* What you have to do
Locate the line that contains "The image size". Retype it and every line after it to the end of the records, exactly, but not the pictures.

* Source material
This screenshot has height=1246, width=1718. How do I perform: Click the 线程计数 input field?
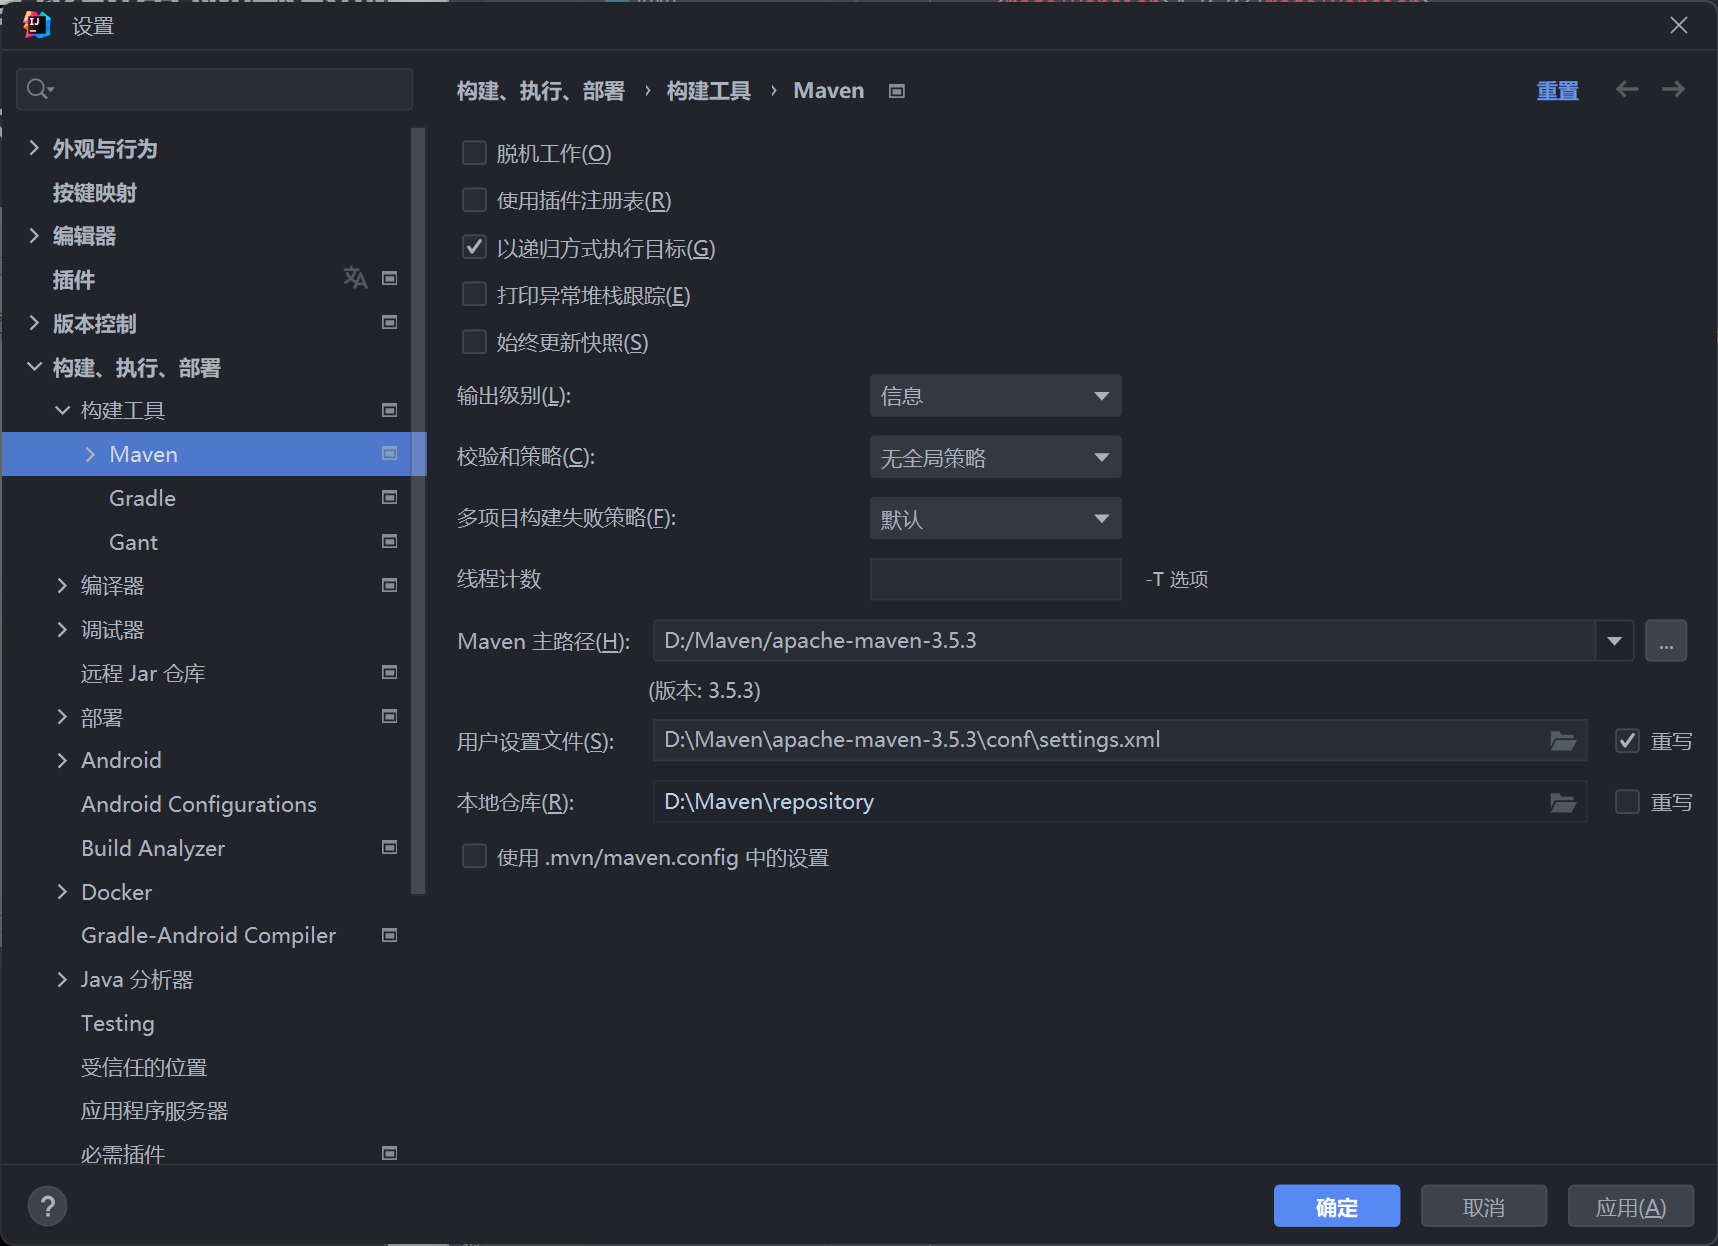pyautogui.click(x=995, y=579)
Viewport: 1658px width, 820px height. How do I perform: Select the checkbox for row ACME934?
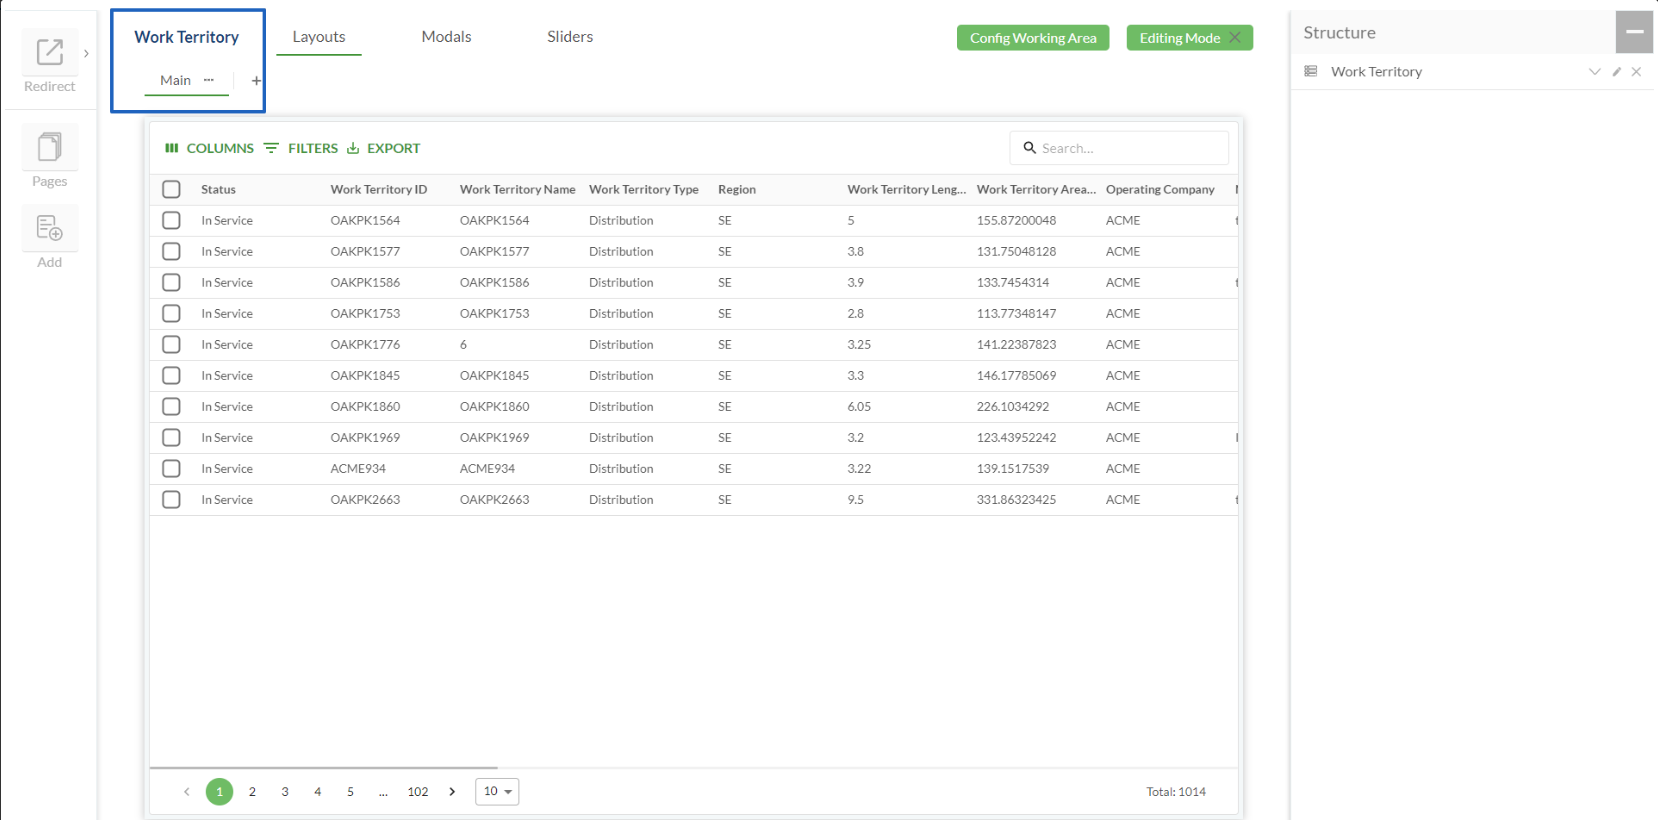tap(172, 469)
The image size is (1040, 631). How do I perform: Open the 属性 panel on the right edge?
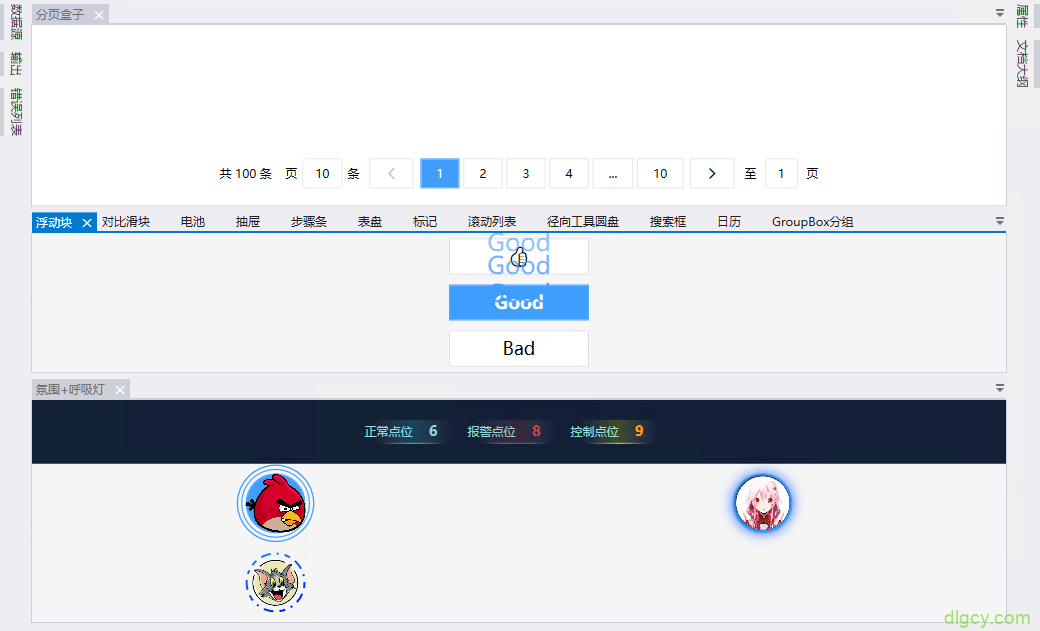tap(1022, 17)

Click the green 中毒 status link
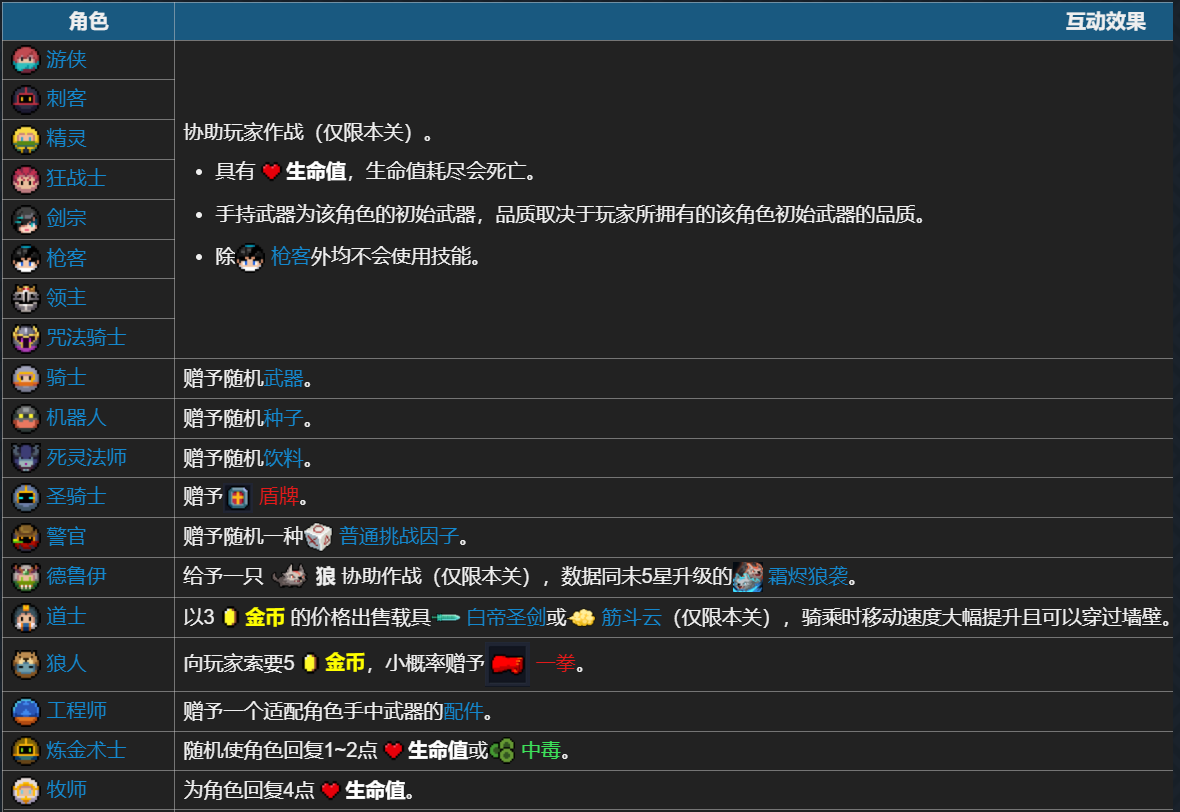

* Written response
The image size is (1040, 631). How do I perform: Open the 属性 panel on the right edge?
tap(1022, 17)

Click the green 中毒 status link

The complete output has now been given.